So near but yet so far! After missing out on the award for 2010, the South West's capital has again been defeated at the final stage as favourites Copenhagen scooped the 2014 award, announced just a short while ago in a ceremony in Vitoria-Gasteiz, Spain.
While the award does not come with a financial prize, being named European Green Capital would have distinguished Bristol from all of the other cities in Europe and gave it a real ability to be able to attract new business and new jobs in to the city.
With its already impressive green credentials, the Danish capital city of Copenhagen was the overwhelming favourite to take the title. Remarkably, 35% of the city's population already cycle to work or school and the council there is working towards ensuring the entire city is be powered by renewables by 2025 and is constructing new parks so as to meet its target of having a beach or green space within 15 minutes' walk for every resident. They were always going to be formidable competition.

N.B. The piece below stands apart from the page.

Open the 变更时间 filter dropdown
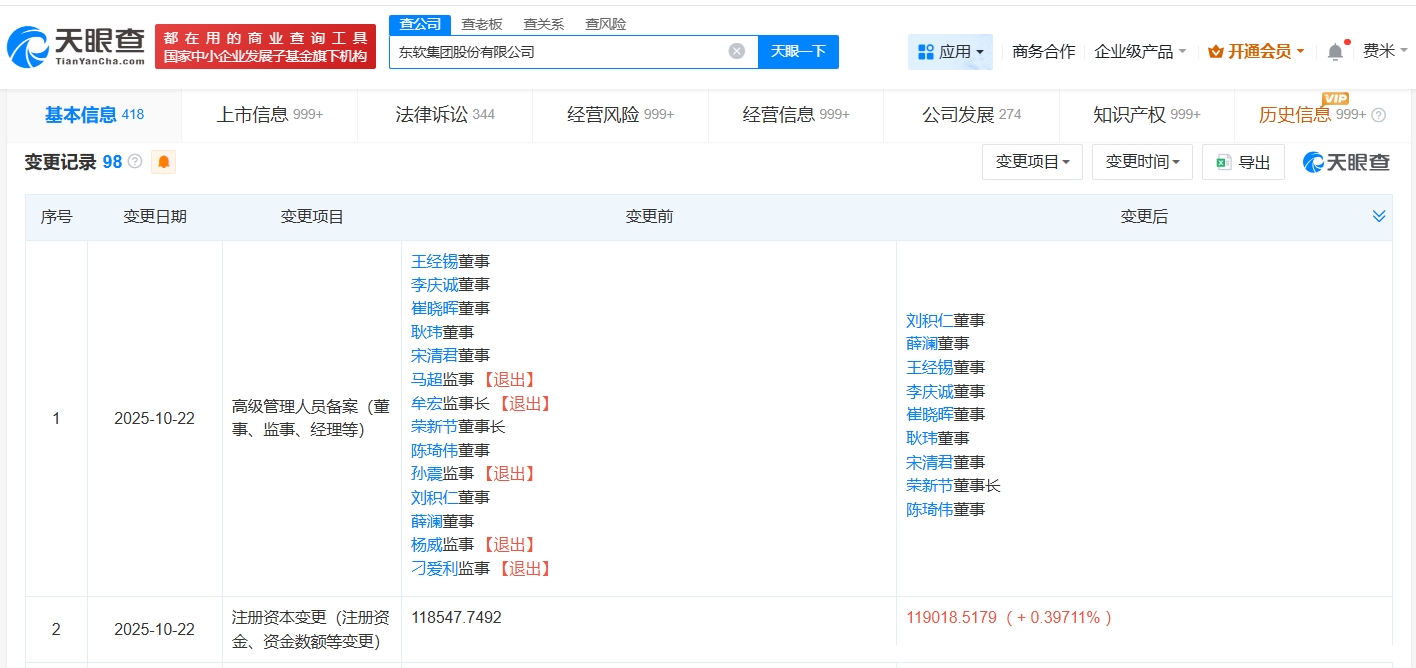This screenshot has height=668, width=1416. [1142, 162]
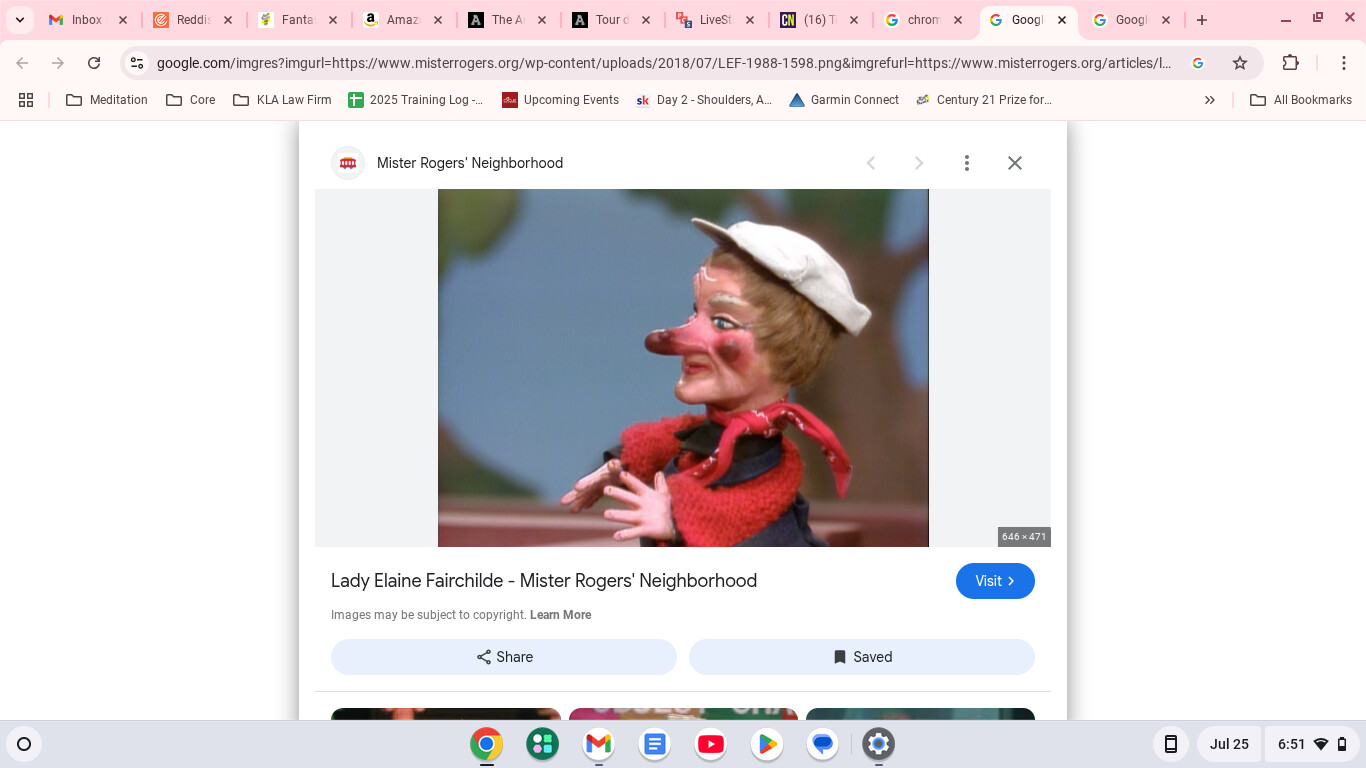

But this is not a competition based solely on current performance levels; entrants were also judged according to their future plans, and Bristol's aim for zero waste to landfill by next year was one that impressed and raised a few eyebrows.
The European Commissioner for Environment Janez Potočnik, present at tonight’s award ceremony, remarked that the standard of applicants was very high and that he was grateful not to have been a member of the jury.
Congratulations nonetheless should be addressed to the Bristol Green Capital team, a sterling effort. Third time lucky perhaps?